El televisor que había encima de la barra estaba conectado en el canal de noticias y todo parecía indicar que durante mi ausencia no había ocurrido nada. El tío del tiempo dijo que era otro hermoso día del veranillo de San Martín en Nueva York, con más de lo mismo en los próximos días. Bien. Adén era un horno. El interior de Yemen era un infierno. ¿Por qué la gente vivía en lugares así?

Pedí otra cerveza y eché un vistazo a un Daily News que había en la barra. No había demasiadas noticias y leí la sección de deportes y comprobé mi horóscopo: «No se sorprenda si experimenta sensaciones de placer, celos, angustia y felicidad en su trabajo diario.» No me sorprendería en absoluto.

En cualquier caso, en Adén había trabajado con seis agentes del FBI, entre ellos dos mujeres, y cuatro tíos del Departamento de Policía de Nueva York pertenecientes a la ATTF, a dos de los cuales ya conocía, de modo que estuvo bien. Junto con los investigadores teníamos a veinte marines armados hasta los dientes y un equipo del SWAT del FBI, compuesto por ocho hombres, todos los cuales cumplían turnos como tiradores apostados en el techo del Sheraton, y que el hotel, creo, utilizaba en su estrategia de marketing para los otros pocos huéspedes.

La misión incluía también alrededor de una docena de tíos del Servicio de Seguridad Diplomática, y a personal de inteligencia del Ejército y la Marina, y, naturalmente, personal de la CIA, cuya identidad y número era un gran secreto, pero yo conté cuatro de ellos. Todos los norteamericanos nos llevábamos bastante bien porque no había nadie más con quien hablar en ese lugar olvidado de la mano de Dios.

Mis obligaciones en Adén consistían en trabajar con su corrupto y asombrosamente estúpido personal de inteligencia para conseguir pistas sobre los responsables del ataque contra el Cole. La mayoría de esos tíos hablaban una especie de inglés, resabio de los días de la colonización británica, pero siempre que mis compañeros y yo nos poníamos demasiado agresivos o curiosos, olvidaban instantáneamente su segunda lengua.

De vez en cuando, la inteligencia yemenita detenía a los sospechosos habituales y los arrastraba al cuartel general de la policía para que nosotros pudiésemos ver que se hacía algún progreso en la investigación.

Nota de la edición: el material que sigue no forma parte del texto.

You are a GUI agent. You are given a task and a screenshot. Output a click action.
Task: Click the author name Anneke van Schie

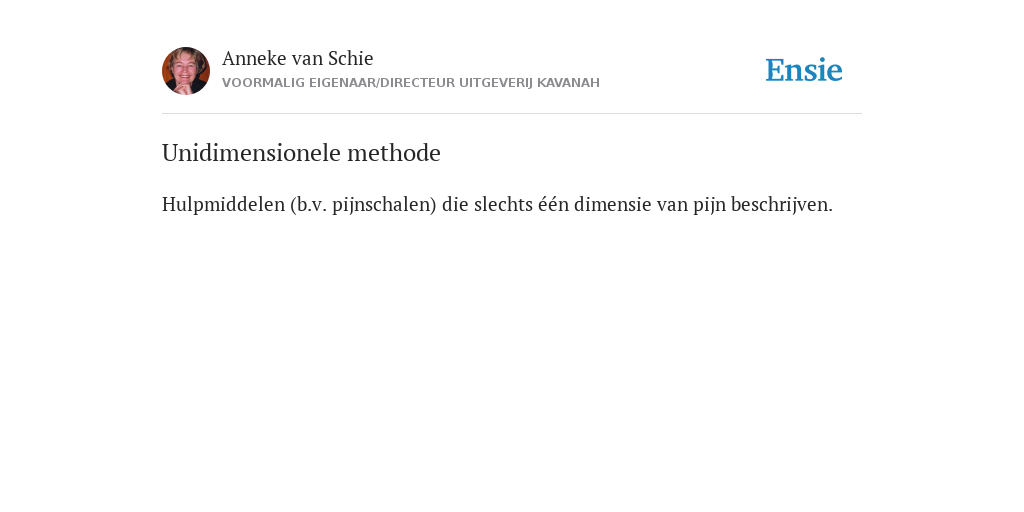point(298,58)
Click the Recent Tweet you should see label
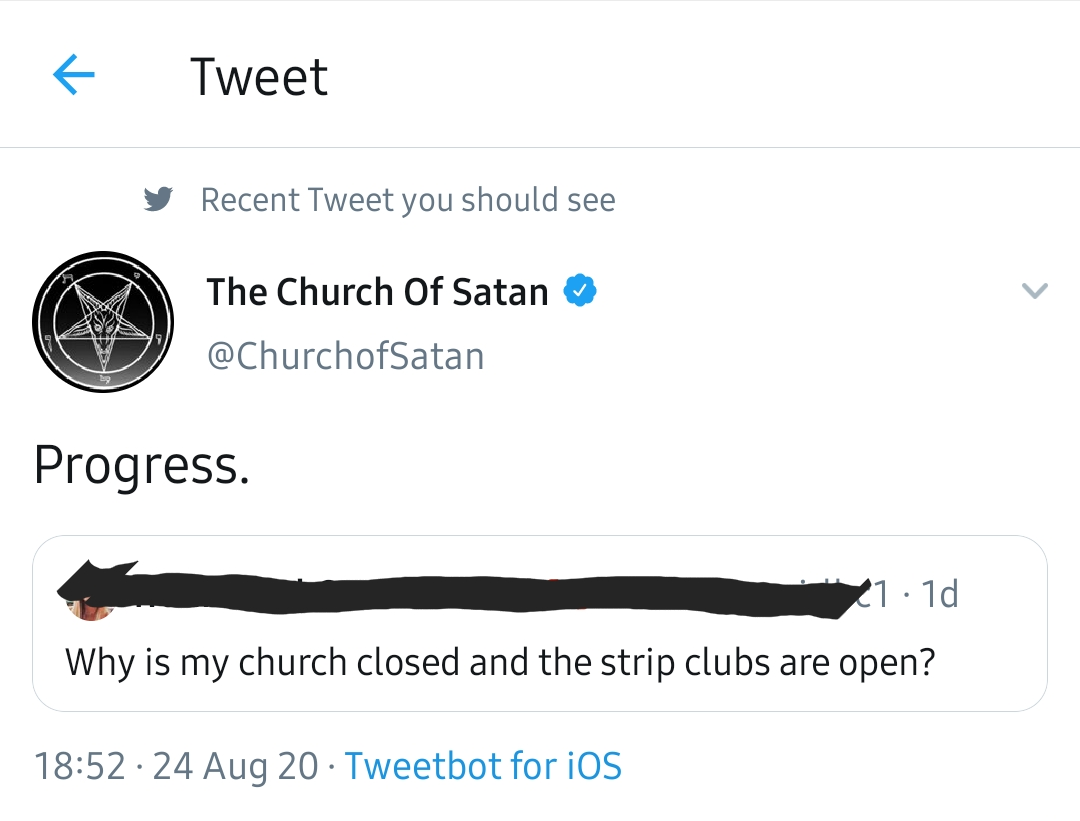Screen dimensions: 1080x821 (408, 200)

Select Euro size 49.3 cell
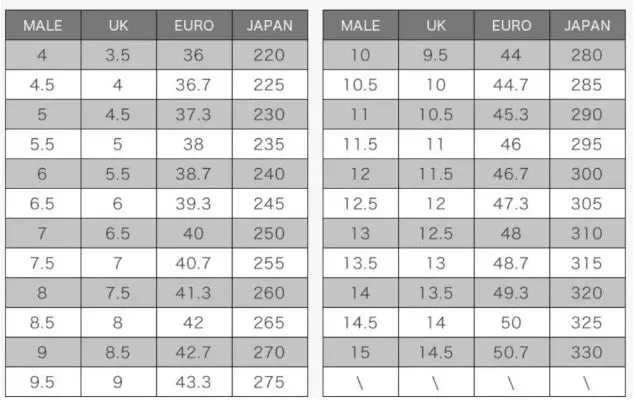(511, 293)
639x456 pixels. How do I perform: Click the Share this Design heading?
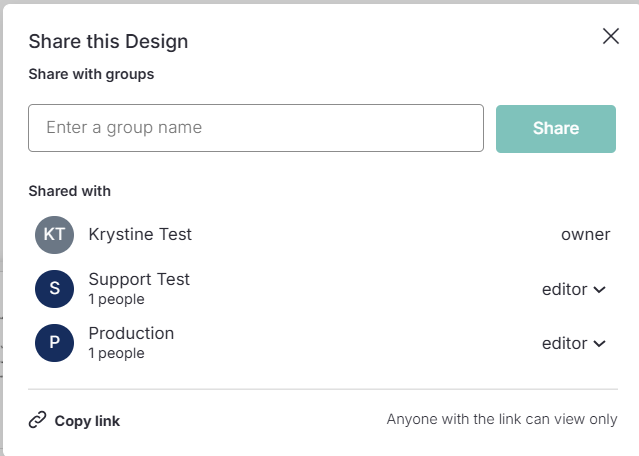[108, 41]
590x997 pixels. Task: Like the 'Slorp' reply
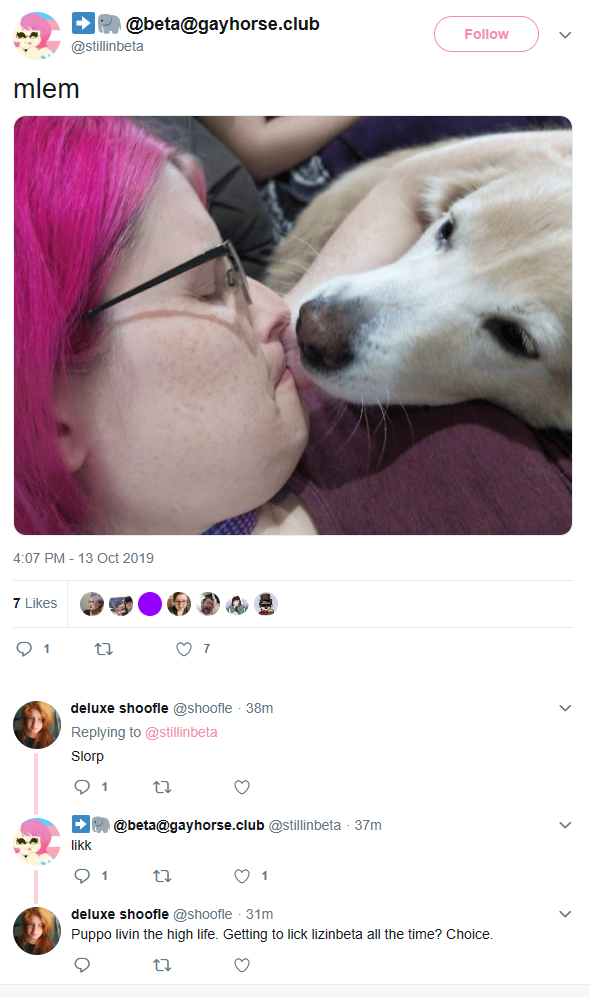(x=242, y=787)
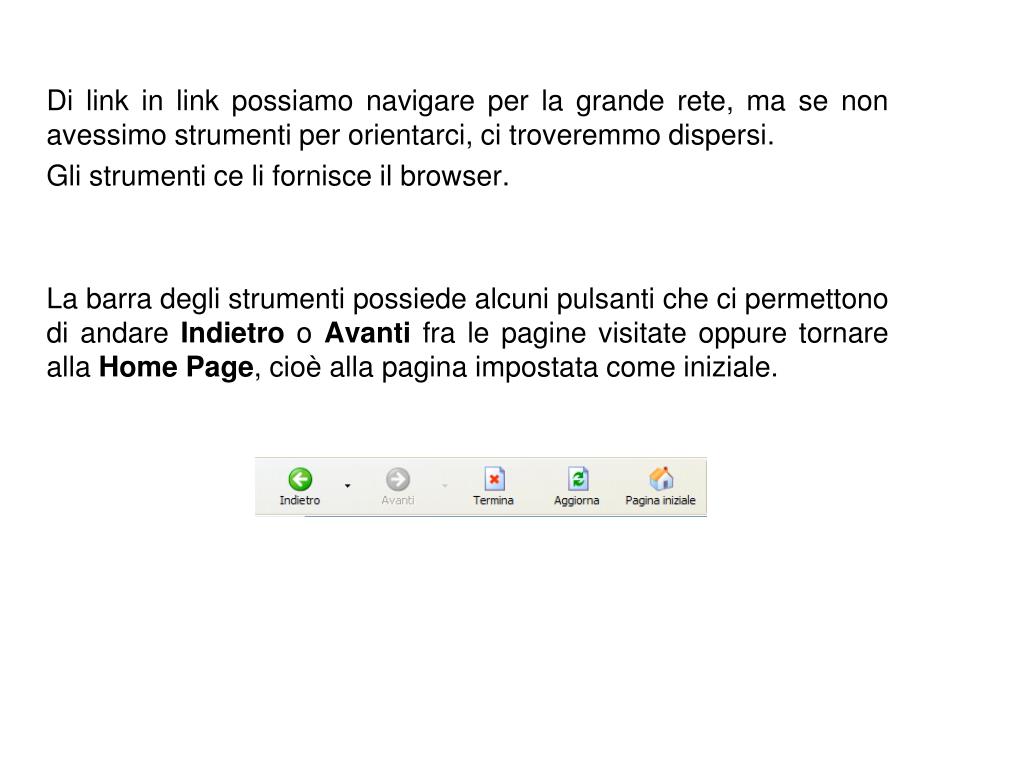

Una vez a la semana, aproximadamente, cinco o seis tíos de la ATTF eran convocados a la comisaría para interrogar a esos pobres infelices a través de intérpretes ineptos y embusteros en una sala de interrogatorios fétida y sin ventanas. Los tíos de inteligencia les propinaban unos cuantos golpes a los sospechosos y nos decían que se estaban acercando a los «terroristas extranjeros» que habían atacado el Cole.